▶ [Exercise]: Can you copy the data below word for word, keeping every line and leaving nothing out?

▶ [Supplied entries]:
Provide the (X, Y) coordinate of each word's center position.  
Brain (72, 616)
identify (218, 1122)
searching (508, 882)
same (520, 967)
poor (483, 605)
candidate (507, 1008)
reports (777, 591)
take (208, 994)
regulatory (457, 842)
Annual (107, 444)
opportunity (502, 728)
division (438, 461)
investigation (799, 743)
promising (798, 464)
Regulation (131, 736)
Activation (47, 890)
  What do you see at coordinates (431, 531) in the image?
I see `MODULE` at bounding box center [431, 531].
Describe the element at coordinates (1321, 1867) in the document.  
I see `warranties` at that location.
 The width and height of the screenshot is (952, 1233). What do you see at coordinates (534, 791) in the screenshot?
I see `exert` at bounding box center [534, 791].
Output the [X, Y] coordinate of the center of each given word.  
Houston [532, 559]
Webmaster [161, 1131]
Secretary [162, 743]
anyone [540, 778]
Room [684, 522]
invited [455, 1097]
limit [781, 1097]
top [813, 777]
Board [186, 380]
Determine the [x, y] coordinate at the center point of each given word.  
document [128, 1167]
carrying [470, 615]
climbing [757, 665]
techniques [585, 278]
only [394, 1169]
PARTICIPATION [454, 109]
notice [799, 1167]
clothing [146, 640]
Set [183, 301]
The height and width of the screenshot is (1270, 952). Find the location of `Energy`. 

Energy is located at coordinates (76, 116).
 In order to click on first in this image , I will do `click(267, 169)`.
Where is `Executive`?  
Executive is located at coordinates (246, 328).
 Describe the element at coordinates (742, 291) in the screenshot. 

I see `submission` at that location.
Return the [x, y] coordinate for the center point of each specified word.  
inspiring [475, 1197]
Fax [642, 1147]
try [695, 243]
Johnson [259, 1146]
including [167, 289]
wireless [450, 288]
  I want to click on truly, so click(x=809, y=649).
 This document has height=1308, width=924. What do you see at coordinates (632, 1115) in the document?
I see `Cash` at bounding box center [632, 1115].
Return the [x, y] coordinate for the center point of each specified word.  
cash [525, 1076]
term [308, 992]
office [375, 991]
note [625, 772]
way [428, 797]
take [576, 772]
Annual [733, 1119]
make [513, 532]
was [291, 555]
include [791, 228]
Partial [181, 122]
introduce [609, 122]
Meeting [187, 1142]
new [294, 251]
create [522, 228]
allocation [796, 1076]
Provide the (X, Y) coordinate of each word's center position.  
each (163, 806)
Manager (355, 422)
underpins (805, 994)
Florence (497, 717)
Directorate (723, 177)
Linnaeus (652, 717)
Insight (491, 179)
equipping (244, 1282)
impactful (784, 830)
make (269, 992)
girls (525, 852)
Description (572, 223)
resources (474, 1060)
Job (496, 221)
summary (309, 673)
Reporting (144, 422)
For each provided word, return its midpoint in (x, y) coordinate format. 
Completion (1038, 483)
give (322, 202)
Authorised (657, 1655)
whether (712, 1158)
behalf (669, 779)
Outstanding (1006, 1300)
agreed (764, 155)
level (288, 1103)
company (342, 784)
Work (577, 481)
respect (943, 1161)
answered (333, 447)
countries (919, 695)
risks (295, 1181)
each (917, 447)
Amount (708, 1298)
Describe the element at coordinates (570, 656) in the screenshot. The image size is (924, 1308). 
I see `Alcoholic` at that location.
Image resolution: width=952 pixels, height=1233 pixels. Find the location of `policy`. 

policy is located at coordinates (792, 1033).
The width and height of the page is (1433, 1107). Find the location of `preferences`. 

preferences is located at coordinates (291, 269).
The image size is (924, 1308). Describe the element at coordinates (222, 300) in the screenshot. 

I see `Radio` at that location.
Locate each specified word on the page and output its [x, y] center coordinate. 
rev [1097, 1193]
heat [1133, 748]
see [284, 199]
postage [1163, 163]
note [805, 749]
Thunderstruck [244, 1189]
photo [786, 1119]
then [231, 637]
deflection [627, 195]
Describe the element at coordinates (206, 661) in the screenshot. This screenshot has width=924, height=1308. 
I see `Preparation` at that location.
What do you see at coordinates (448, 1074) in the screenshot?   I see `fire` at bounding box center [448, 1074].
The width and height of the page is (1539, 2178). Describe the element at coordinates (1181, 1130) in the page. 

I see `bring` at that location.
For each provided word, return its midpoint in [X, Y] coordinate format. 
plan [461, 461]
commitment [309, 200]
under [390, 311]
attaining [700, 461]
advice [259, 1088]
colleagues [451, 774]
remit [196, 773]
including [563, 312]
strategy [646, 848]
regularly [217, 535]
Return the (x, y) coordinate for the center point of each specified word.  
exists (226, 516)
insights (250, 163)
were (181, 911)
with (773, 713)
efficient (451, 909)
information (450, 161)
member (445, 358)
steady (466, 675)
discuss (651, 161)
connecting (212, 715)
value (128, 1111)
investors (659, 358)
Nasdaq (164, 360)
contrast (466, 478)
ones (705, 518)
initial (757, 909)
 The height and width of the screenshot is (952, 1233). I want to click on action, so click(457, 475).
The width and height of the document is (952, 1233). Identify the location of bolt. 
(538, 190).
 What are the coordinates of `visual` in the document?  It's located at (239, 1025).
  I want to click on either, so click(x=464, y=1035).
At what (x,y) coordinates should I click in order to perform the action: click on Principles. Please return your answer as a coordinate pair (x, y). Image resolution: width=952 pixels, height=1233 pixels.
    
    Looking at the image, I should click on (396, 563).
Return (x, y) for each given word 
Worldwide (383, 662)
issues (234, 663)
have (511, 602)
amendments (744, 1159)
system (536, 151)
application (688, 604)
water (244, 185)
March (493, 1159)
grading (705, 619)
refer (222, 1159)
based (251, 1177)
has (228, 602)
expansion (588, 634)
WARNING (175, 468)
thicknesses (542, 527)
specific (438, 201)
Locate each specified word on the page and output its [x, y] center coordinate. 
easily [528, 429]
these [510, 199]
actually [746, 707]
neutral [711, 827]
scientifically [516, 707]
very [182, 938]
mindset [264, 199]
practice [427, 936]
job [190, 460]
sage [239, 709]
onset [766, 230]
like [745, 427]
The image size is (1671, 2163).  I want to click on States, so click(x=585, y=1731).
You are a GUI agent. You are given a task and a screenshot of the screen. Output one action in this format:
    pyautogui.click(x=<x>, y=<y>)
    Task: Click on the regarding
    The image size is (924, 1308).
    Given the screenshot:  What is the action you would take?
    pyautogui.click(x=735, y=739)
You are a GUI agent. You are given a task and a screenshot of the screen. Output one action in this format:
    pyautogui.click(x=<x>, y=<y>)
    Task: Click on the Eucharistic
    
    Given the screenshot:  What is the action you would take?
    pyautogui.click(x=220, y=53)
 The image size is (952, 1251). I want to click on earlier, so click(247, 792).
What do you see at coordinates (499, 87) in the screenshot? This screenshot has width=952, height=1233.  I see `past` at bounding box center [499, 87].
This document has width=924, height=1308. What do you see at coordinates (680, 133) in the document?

▶ [Reply]:
Provide the (X, Y) coordinate of each word's center position.  
Brain (72, 616)
identify (218, 1122)
searching (508, 882)
same (520, 967)
poor (483, 605)
candidate (507, 1008)
reports (777, 591)
take (208, 994)
regulatory (457, 842)
Annual (107, 444)
opportunity (502, 728)
division (438, 461)
investigation (799, 743)
promising (798, 464)
Regulation (131, 736)
Activation (47, 890)
  What do you see at coordinates (431, 531) in the image?
I see `MODULE` at bounding box center [431, 531].
Describe the element at coordinates (1321, 1867) in the document.  
I see `warranties` at that location.
 The width and height of the screenshot is (952, 1233). What do you see at coordinates (534, 791) in the screenshot?
I see `exert` at bounding box center [534, 791].
Output the [X, Y] coordinate of the center of each given word.  
Houston [532, 559]
Webmaster [161, 1131]
Secretary [162, 743]
anyone [540, 778]
Room [684, 522]
invited [455, 1097]
limit [781, 1097]
top [813, 777]
Board [186, 380]
Determine the [x, y] coordinate at the center point of each given word.  
document [128, 1167]
carrying [470, 615]
climbing [757, 665]
techniques [585, 278]
only [394, 1169]
PARTICIPATION [454, 109]
notice [799, 1167]
clothing [146, 640]
Set [183, 301]
The height and width of the screenshot is (1270, 952). Find the location of `Energy`. 

Energy is located at coordinates (76, 116).
 In order to click on first in this image , I will do `click(267, 169)`.
Where is `Executive`?  
Executive is located at coordinates (246, 328).
 Describe the element at coordinates (742, 291) in the screenshot. 

I see `submission` at that location.
Return the [x, y] coordinate for the center point of each specified word.  
inspiring [475, 1197]
Fax [642, 1147]
try [695, 243]
Johnson [259, 1146]
including [167, 289]
wireless [450, 288]
  I want to click on truly, so click(x=809, y=649).
 This document has height=1308, width=924. What do you see at coordinates (632, 1115) in the document?
I see `Cash` at bounding box center [632, 1115].
Return the [x, y] coordinate for the center point of each specified word.  
cash [525, 1076]
term [308, 992]
office [375, 991]
note [625, 772]
way [428, 797]
take [576, 772]
Annual [733, 1119]
make [513, 532]
was [291, 555]
include [791, 228]
Partial [181, 122]
introduce [609, 122]
Meeting [187, 1142]
new [294, 251]
create [522, 228]
allocation [796, 1076]
Provide the (X, Y) coordinate of each word's center position.  
each (163, 806)
Manager (355, 422)
underpins (805, 994)
Florence (497, 717)
Directorate (723, 177)
Linnaeus (652, 717)
Insight (491, 179)
equipping (244, 1282)
impactful (784, 830)
make (269, 992)
girls (525, 852)
Description (572, 223)
resources (474, 1060)
Job (496, 221)
summary (309, 673)
Reporting (144, 422)
For each provided word, return its midpoint in (x, y) coordinate format. 
Completion (1038, 483)
give (322, 202)
Authorised (657, 1655)
whether (712, 1158)
behalf (669, 779)
Outstanding (1006, 1300)
agreed (764, 155)
level (288, 1103)
company (342, 784)
Work (577, 481)
respect (943, 1161)
answered (333, 447)
countries (919, 695)
risks (295, 1181)
each (917, 447)
Amount (708, 1298)
Describe the element at coordinates (570, 656) in the screenshot. The image size is (924, 1308). 
I see `Alcoholic` at that location.
Image resolution: width=952 pixels, height=1233 pixels. Find the location of `policy`. 

policy is located at coordinates (792, 1033).
The width and height of the page is (1433, 1107). Find the location of `preferences`. 

preferences is located at coordinates (291, 269).
The image size is (924, 1308). Describe the element at coordinates (222, 300) in the screenshot. 

I see `Radio` at that location.
Locate each specified word on the page and output its [x, y] center coordinate. 
rev [1097, 1193]
heat [1133, 748]
see [284, 199]
postage [1163, 163]
note [805, 749]
Thunderstruck [244, 1189]
photo [786, 1119]
then [231, 637]
deflection [627, 195]
Describe the element at coordinates (206, 661) in the screenshot. This screenshot has width=924, height=1308. 
I see `Preparation` at that location.
What do you see at coordinates (448, 1074) in the screenshot?   I see `fire` at bounding box center [448, 1074].
The width and height of the page is (1539, 2178). Describe the element at coordinates (1181, 1130) in the page. 

I see `bring` at that location.
For each provided word, return its midpoint in [X, Y] coordinate format. 
plan [461, 461]
commitment [309, 200]
under [390, 311]
attaining [700, 461]
advice [259, 1088]
colleagues [451, 774]
remit [196, 773]
including [563, 312]
strategy [646, 848]
regularly [217, 535]
Return the (x, y) coordinate for the center point of each specified word.  
exists (226, 516)
insights (250, 163)
were (181, 911)
with (773, 713)
efficient (451, 909)
information (450, 161)
member (445, 358)
steady (466, 675)
discuss (651, 161)
connecting (212, 715)
value (128, 1111)
investors (659, 358)
Nasdaq (164, 360)
contrast (466, 478)
ones (705, 518)
initial (757, 909)
 The height and width of the screenshot is (952, 1233). I want to click on action, so click(457, 475).
The width and height of the document is (952, 1233). Identify the location of bolt. 
(538, 190).
 What are the coordinates of `visual` in the document?  It's located at (239, 1025).
  I want to click on either, so click(x=464, y=1035).
At what (x,y) coordinates should I click in order to perform the action: click on Principles. Please return your answer as a coordinate pair (x, y). Image resolution: width=952 pixels, height=1233 pixels.
    
    Looking at the image, I should click on (396, 563).
Return (x, y) for each given word 
Worldwide (383, 662)
issues (234, 663)
have (511, 602)
amendments (744, 1159)
system (536, 151)
application (688, 604)
water (244, 185)
March (493, 1159)
grading (705, 619)
refer (222, 1159)
based (251, 1177)
has (228, 602)
expansion (588, 634)
WARNING (175, 468)
thicknesses (542, 527)
specific (438, 201)
Locate each specified word on the page and output its [x, y] center coordinate. 
easily [528, 429]
these [510, 199]
actually [746, 707]
neutral [711, 827]
scientifically [516, 707]
very [182, 938]
mindset [264, 199]
practice [427, 936]
job [190, 460]
sage [239, 709]
onset [766, 230]
like [745, 427]
The image size is (1671, 2163).  I want to click on States, so click(x=585, y=1731).
You are a GUI agent. You are given a task and a screenshot of the screen. Output one action in this format:
    pyautogui.click(x=<x>, y=<y>)
    Task: Click on the regarding
    The image size is (924, 1308).
    Given the screenshot:  What is the action you would take?
    pyautogui.click(x=735, y=739)
You are a GUI agent. You are given a task and a screenshot of the screen. Output one action in this format:
    pyautogui.click(x=<x>, y=<y>)
    Task: Click on the Eucharistic
    
    Given the screenshot:  What is the action you would take?
    pyautogui.click(x=220, y=53)
 The image size is (952, 1251). I want to click on earlier, so click(247, 792).
What do you see at coordinates (499, 87) in the screenshot? This screenshot has width=952, height=1233.  I see `past` at bounding box center [499, 87].
This document has width=924, height=1308. What do you see at coordinates (680, 133) in the document?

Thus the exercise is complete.